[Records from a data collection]
* * * *
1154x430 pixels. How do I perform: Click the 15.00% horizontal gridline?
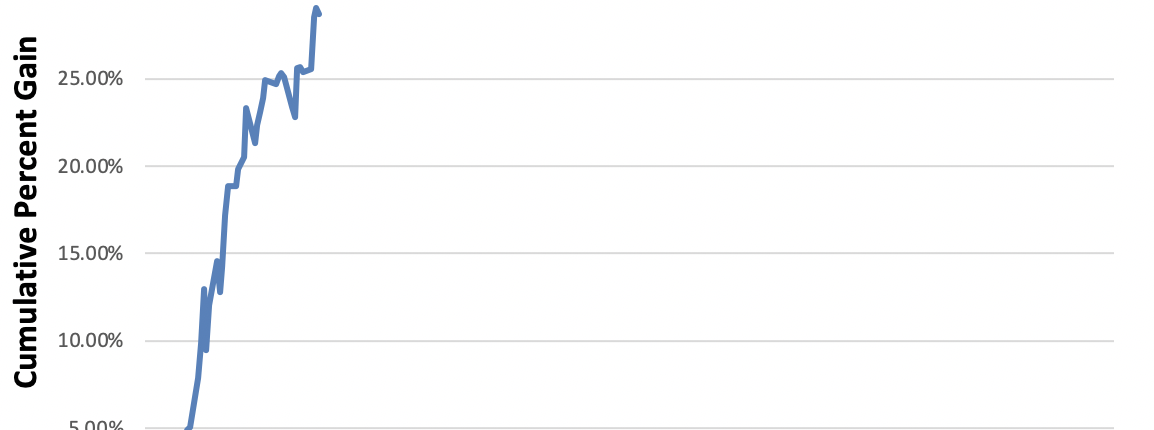(700, 253)
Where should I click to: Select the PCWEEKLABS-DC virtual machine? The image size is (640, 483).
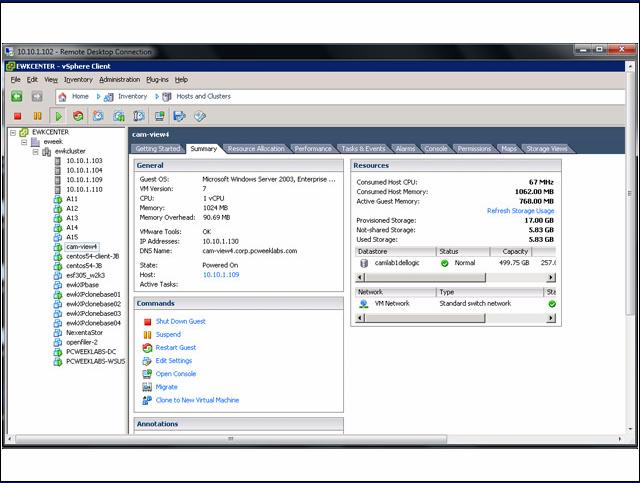point(91,351)
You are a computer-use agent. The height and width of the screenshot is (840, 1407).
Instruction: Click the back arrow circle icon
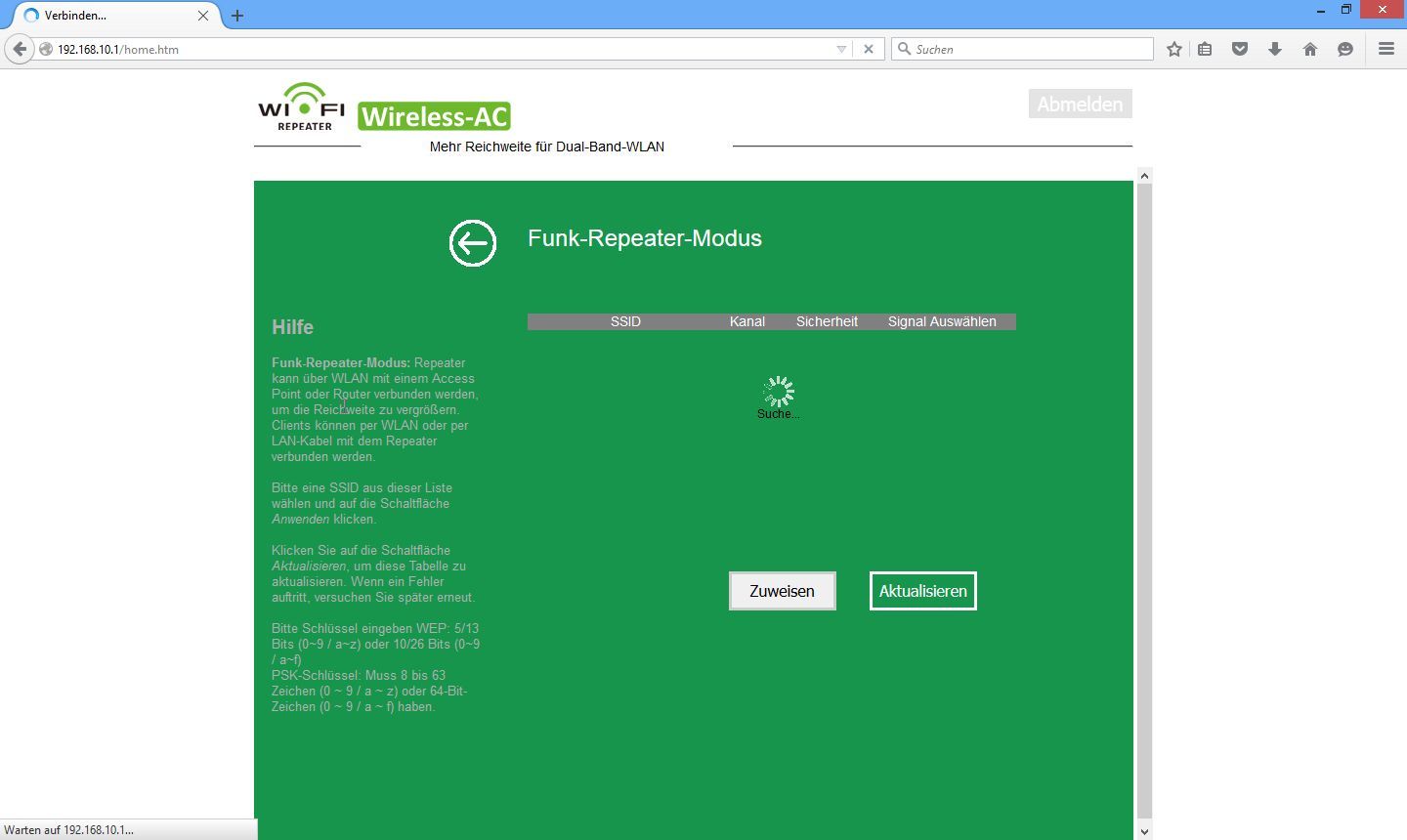[x=473, y=243]
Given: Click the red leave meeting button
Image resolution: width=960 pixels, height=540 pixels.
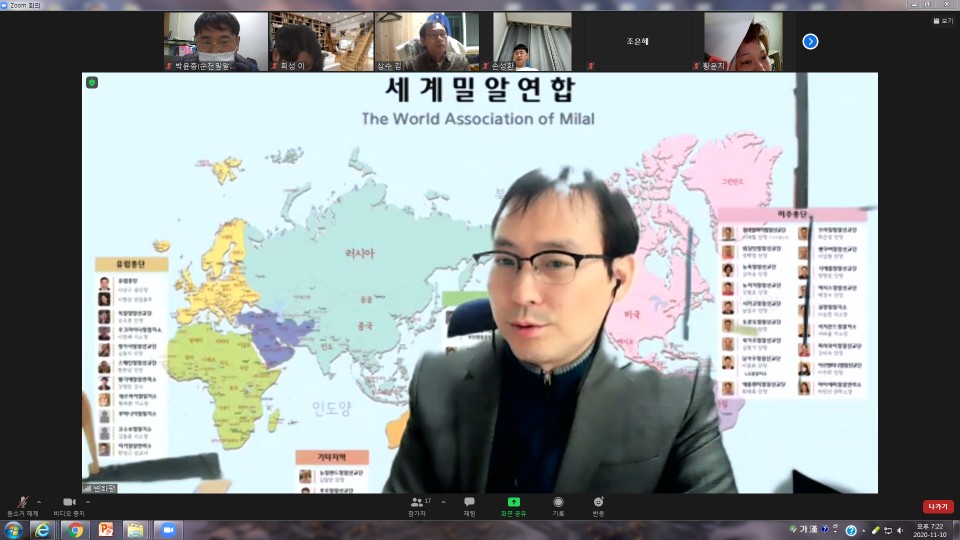Looking at the screenshot, I should point(938,506).
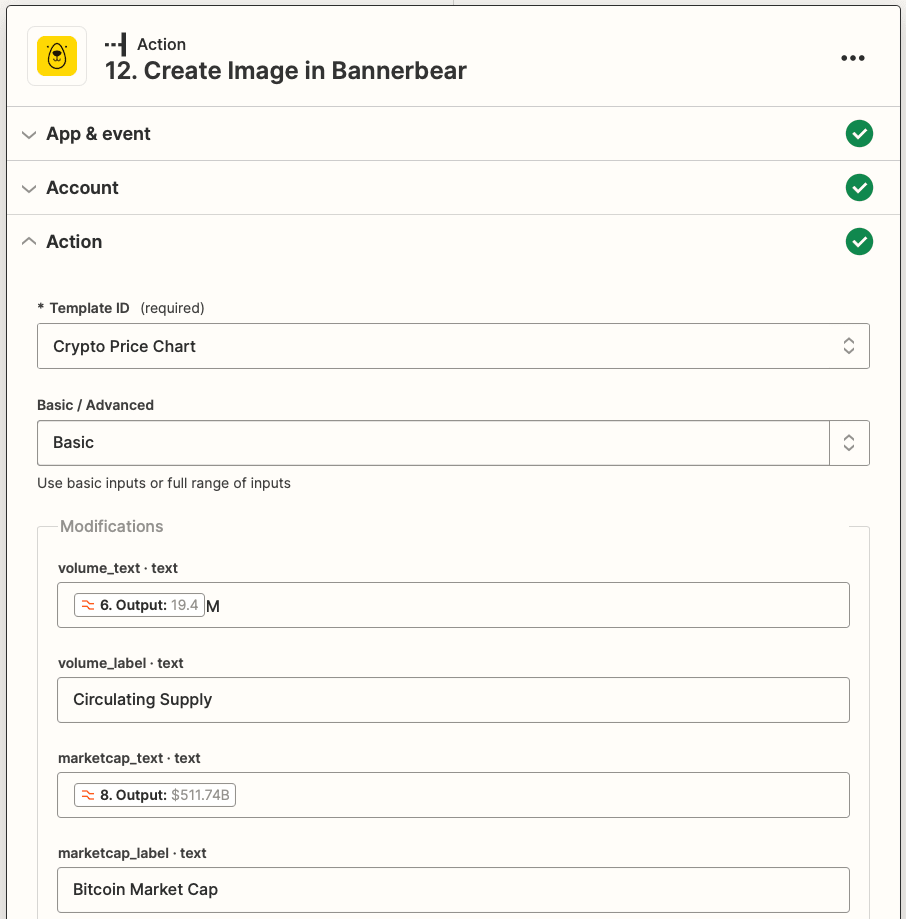906x919 pixels.
Task: Open the Template ID dropdown
Action: [453, 345]
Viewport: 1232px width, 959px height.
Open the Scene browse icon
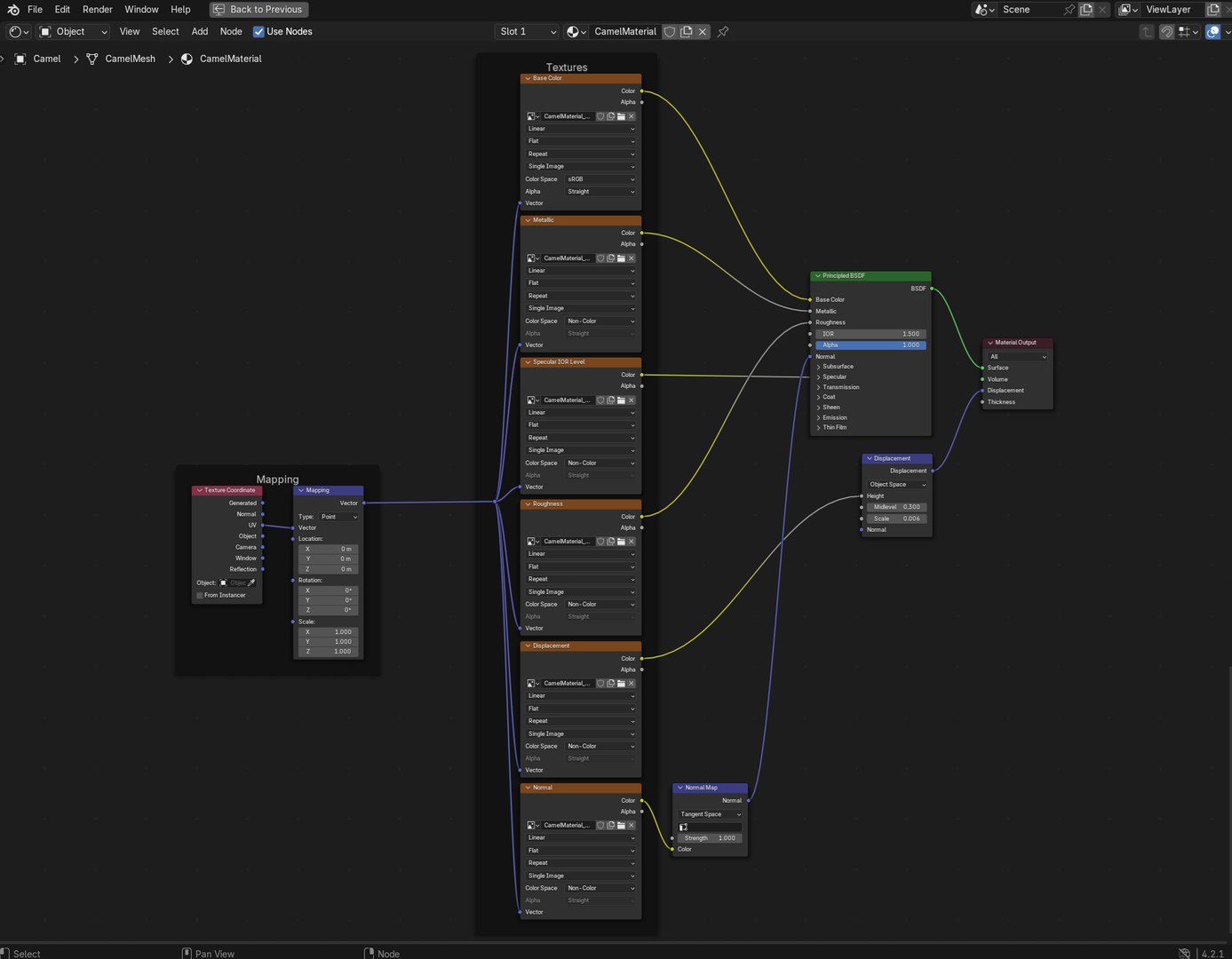[x=983, y=9]
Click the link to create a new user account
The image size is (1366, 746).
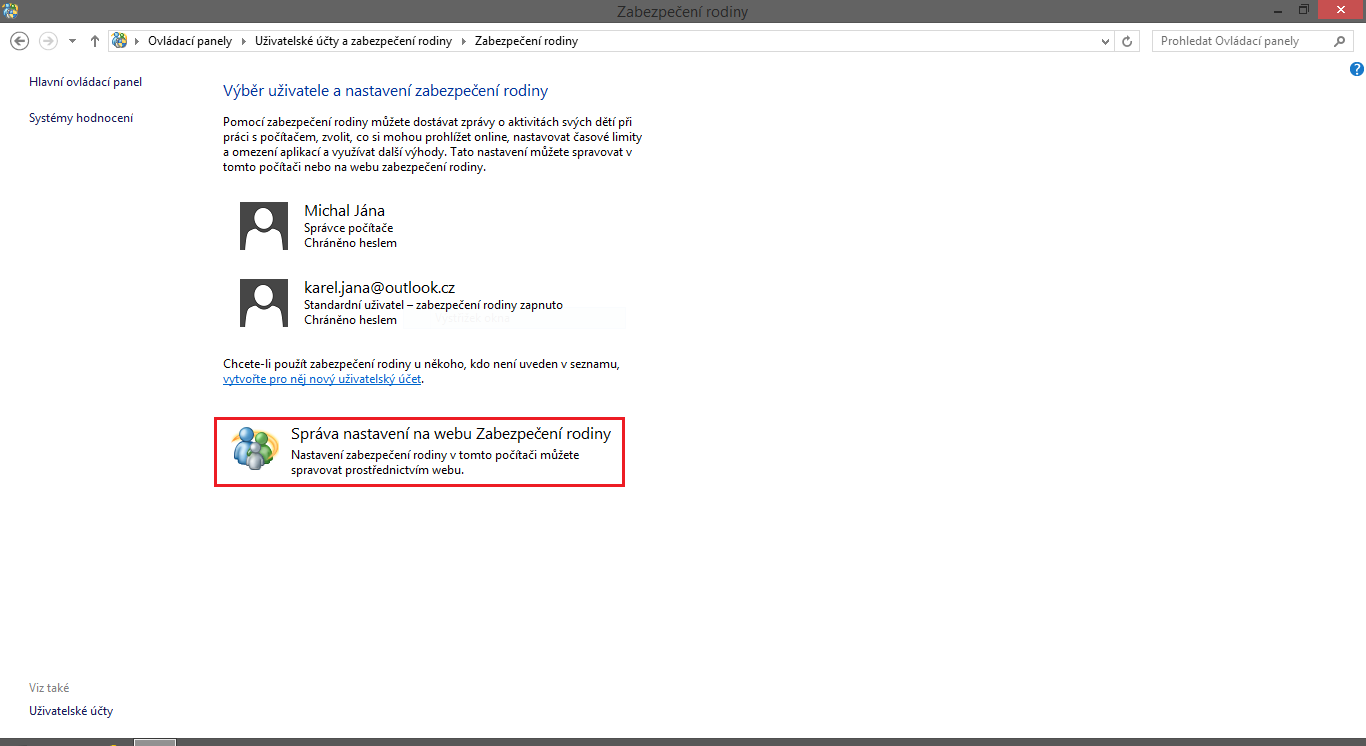point(322,379)
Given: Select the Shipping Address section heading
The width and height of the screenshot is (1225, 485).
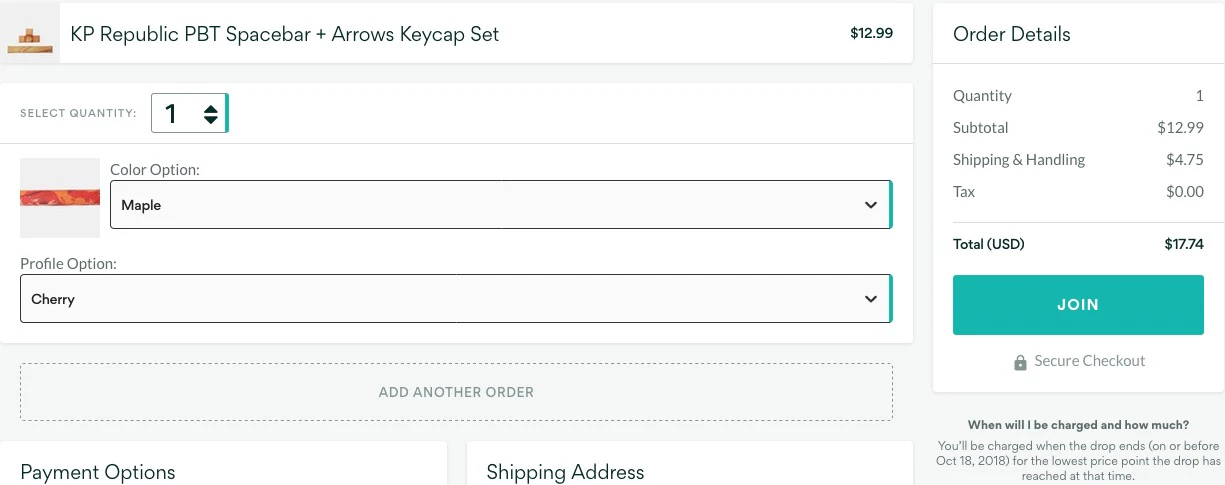Looking at the screenshot, I should [x=565, y=472].
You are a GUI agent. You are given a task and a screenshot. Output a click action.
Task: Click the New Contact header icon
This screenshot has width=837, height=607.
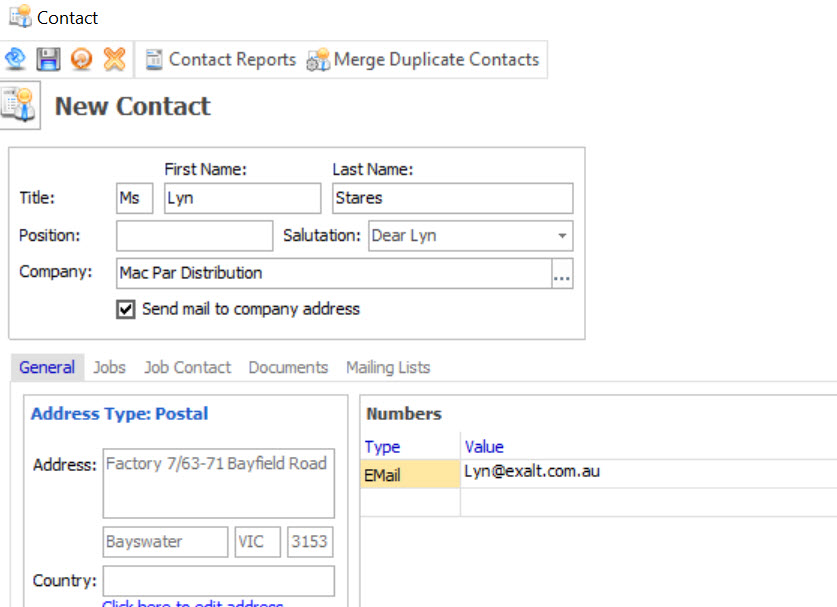[x=19, y=105]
* * * *
### What you will do
Please transcribe, word for word, every line from the one containing "Task: Click the New Contact header icon" through the last line of the records, both included, and leave the pictures out.

### Finished task
Task: Click the New Contact header icon
This screenshot has width=837, height=607.
[x=19, y=105]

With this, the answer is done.